- [PROBLEM]: Reproduce verbatim the lines of the material below, starting at the line with "You are a computer-use" and ending at the line with "Instruction: Open the", both inclusive; skip the rest.

== THE INPUT

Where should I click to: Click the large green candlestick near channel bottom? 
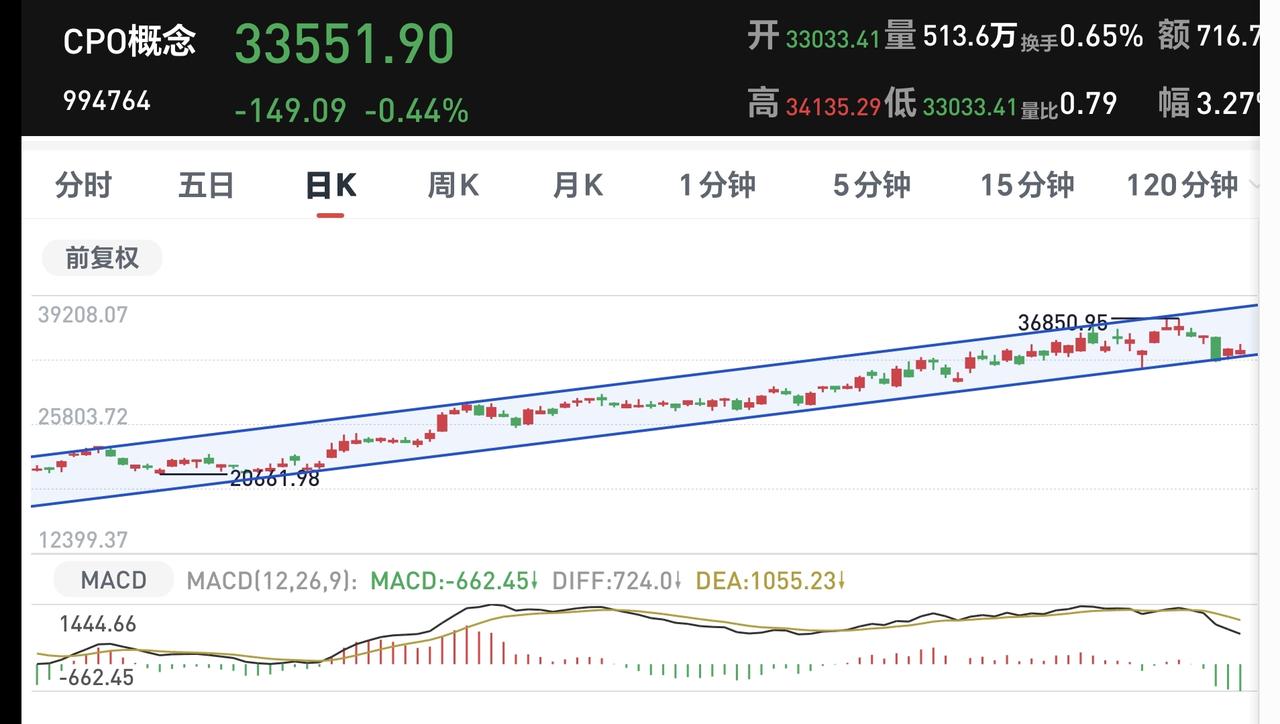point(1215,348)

====
== THE INPUT

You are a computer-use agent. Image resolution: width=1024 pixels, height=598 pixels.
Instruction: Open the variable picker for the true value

====
== THE INPUT

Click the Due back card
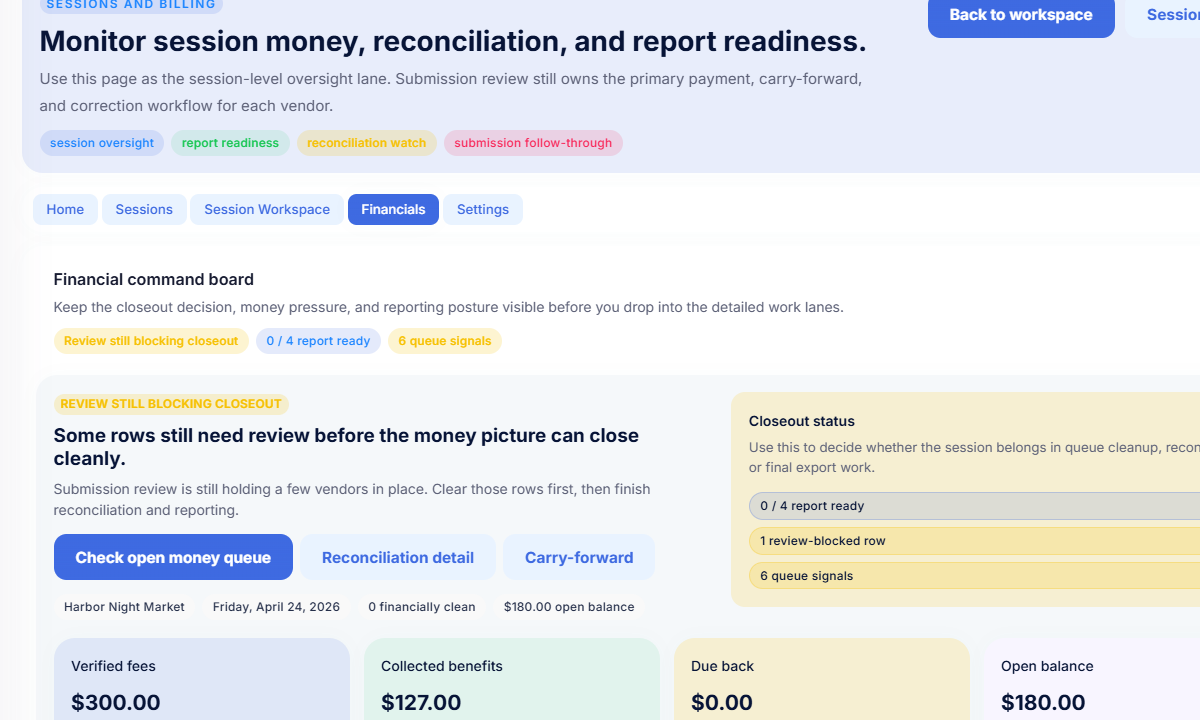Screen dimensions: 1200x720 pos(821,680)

====

- [RESPONSE AREA]:
You are a computer-use agent. Image resolution: width=1024 pixels, height=598 pixels.
Instruction: Open the variable picker for the true value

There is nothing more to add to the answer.